Most of the time, it takes twenty years before people start feeling the effects of regulatory capture, and by that time, everyone has forgotten whose fault it is. Regulatory capture is supposed to adhere to the “boil the frog” methodology rather than jackbooted thugs showing up demanding the shirt off your back. That’s not the way things are done in the West. Authorities are supposed to be more subtle.
Perhaps that’s why Gary Gensler took to Twitter for the first time in an attempt to put a positive spin on the SEC’s activities, trying to frame the organization as protecting investors and the public.
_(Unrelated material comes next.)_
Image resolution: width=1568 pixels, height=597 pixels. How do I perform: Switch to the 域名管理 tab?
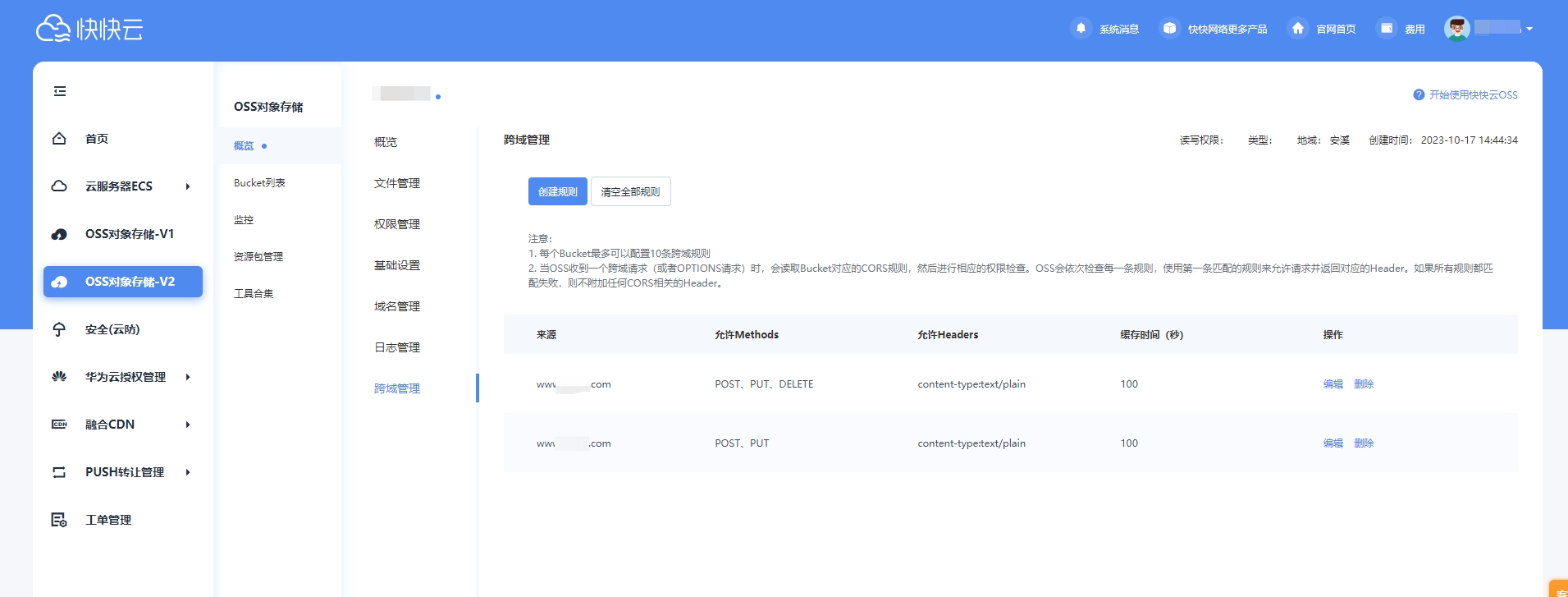(x=397, y=306)
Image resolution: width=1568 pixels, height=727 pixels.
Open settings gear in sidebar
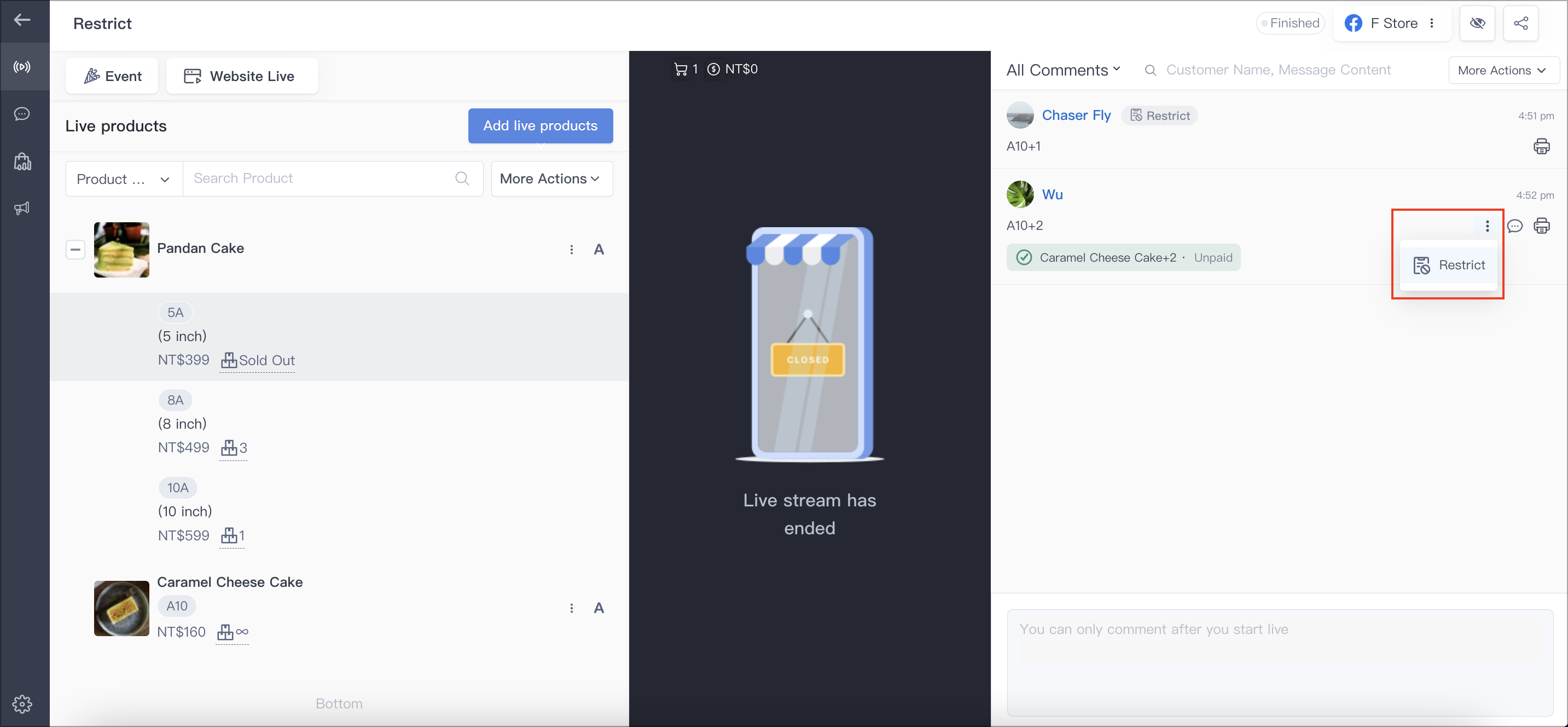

But it’s hard to convince someone that they’re being protected when they’ve been explicitly harmed due to a regulator’s actions. The XRP community is right to ask probing questions — why is a blockchain like ETH, which had a formal ICO (something XRP did not have), being ignored? Why not go after a project that demonstrably broke the law and helped birth the ICO craze, which fleeced investors and tied up regulators for years? If this was just a “figure things out at court” approach, then why go after Larson and Garlinghouse? Why attack the utility of the chain? Why frame Ripple’s institutional incentives and sales as dumping on the market? Could it be that they were trying to harm a competitor to firms they were formally associated with? It was Elon Musk who asked a similar question earlier in the year by pondering why the SEC wasn’t taking action against SPACs (special purpose acquisition companies).
Luigi Zingales of the Stigler institute suggested paying members of the SEC more in exchange for a “cooling off period” to avoid having them immediately join the industries they were regulating in the private sector — something eerily similar to Jay Clayton leaving the SEC and diving headfirst into an Enterprise Ethereum Alliance foundation affiliate law firm. Perhaps it wouldn’t be so peculiar if ETH hadn’t been such a problematic project for the SEC during the ICO craze. But as it stands now, the SEC’s enforcement action against Ripple reeks of regulatory capture.